CHICAGO–Strategic Income Fund LLC and more than 50 of its investors filed a lawsuit against Spear, Leeds & Kellogg LP and a subsidiary, First Options of Chicago LLC, alleging that those firms illegally transferred million of dollars in securities and cash from the fund to cover losses on a separate trading account maintained by its manager, Edward Thomas Jung.
Mr. Jung and Hollis M. Lamon organized Strategic Income Fund as a Georgia corporation doing business in Illinois in 1994. They intended that Mr. Jung would manage the fund and would engage on its behalf in options trades, mostly through the Chicago Board Options Exchange, and that a designated brokerage firm, Lamon & Stern, Inc., would serve as the liaison between fund and its investors.
The complaint, filed in the circuit court of Cook County, Ill., July 28, 2003, alleges that by September 1998, Mr. Jung’s trading for his own account had resulted in a debt exceeding US$22 million. That month, defendants seized securities and amounts held for Strategic Income Fund and its members by LIT Clearing Services Inc., a Delaware corporation that was then wholly owned by defendant Spear Leeds & Kellogg, which since has been merged with defendant First Options.
Ren?
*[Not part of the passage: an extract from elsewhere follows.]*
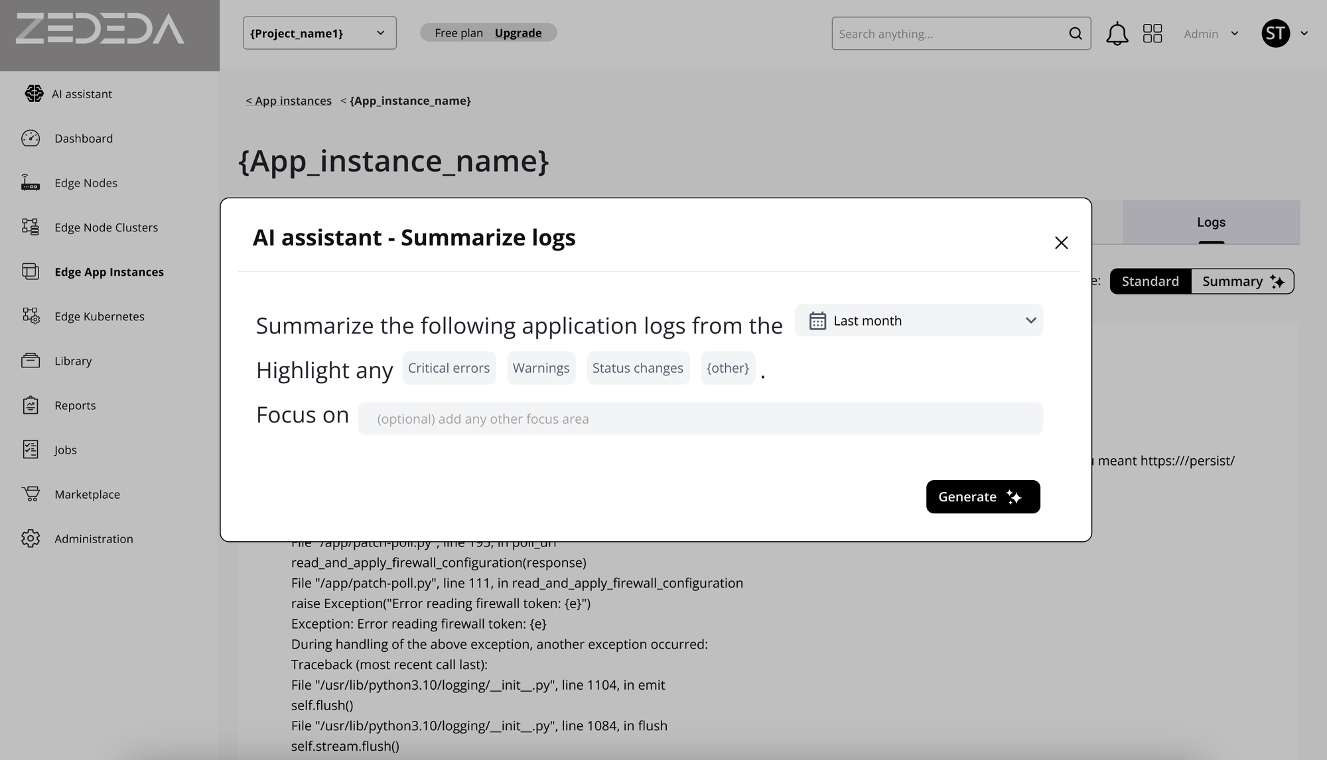The width and height of the screenshot is (1327, 760).
Task: Click the Generate button
Action: pos(983,497)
A. Torrado Jr., a partner in the law firm Corboy & Demetrio, Chicago, represents the plaintiffs. He said in a statement Monday that the actions of Spear Leeds and First Options, “which we expect to prove, provide another shocking example of the type of corporate arrogance that became all too familiar in the late 1990s.”
He added that the actions of the defendants are particularly outrageous because they “seized and sold the plaintiffs’ property even though the defendants had been warned that the property belonged to Strategic Income Fund and its investors [and not to Mr. Jung].”